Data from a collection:
:::::

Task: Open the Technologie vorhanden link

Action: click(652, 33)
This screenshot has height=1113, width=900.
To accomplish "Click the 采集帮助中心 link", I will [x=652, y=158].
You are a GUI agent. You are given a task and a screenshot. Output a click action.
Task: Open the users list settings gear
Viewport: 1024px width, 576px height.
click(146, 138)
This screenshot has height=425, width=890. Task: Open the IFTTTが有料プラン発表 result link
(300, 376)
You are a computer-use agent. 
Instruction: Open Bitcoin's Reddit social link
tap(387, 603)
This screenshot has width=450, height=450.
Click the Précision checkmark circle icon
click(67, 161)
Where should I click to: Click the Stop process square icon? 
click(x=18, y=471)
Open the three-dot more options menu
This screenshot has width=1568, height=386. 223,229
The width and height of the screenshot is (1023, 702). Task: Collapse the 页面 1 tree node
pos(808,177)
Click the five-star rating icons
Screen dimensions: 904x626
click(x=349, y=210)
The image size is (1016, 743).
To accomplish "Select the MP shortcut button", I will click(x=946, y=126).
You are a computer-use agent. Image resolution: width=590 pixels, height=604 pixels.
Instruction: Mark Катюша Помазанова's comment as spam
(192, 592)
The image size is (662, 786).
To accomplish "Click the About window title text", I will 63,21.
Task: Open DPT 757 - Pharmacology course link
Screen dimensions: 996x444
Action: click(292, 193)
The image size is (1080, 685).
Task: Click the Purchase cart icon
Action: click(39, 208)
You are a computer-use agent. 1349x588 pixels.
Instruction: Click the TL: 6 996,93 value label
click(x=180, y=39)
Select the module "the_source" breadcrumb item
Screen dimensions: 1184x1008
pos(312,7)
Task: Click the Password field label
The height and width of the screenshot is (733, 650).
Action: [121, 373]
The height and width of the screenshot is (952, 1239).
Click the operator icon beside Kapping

:::::

Reproduce verbatim the lines of the data above, from the line containing "The width and" up to and including the line containing "I will 63,21.".

The width and height of the screenshot is (1023, 702). Task: Collapse the 页面 1 tree node
pos(808,177)
Click the five-star rating icons
Screen dimensions: 904x626
click(x=349, y=210)
The image size is (1016, 743).
To accomplish "Select the MP shortcut button", I will click(x=946, y=126).
You are a computer-use agent. Image resolution: width=590 pixels, height=604 pixels.
Instruction: Mark Катюша Помазанова's comment as spam
(192, 592)
The image size is (662, 786).
To accomplish "Click the About window title text", I will 63,21.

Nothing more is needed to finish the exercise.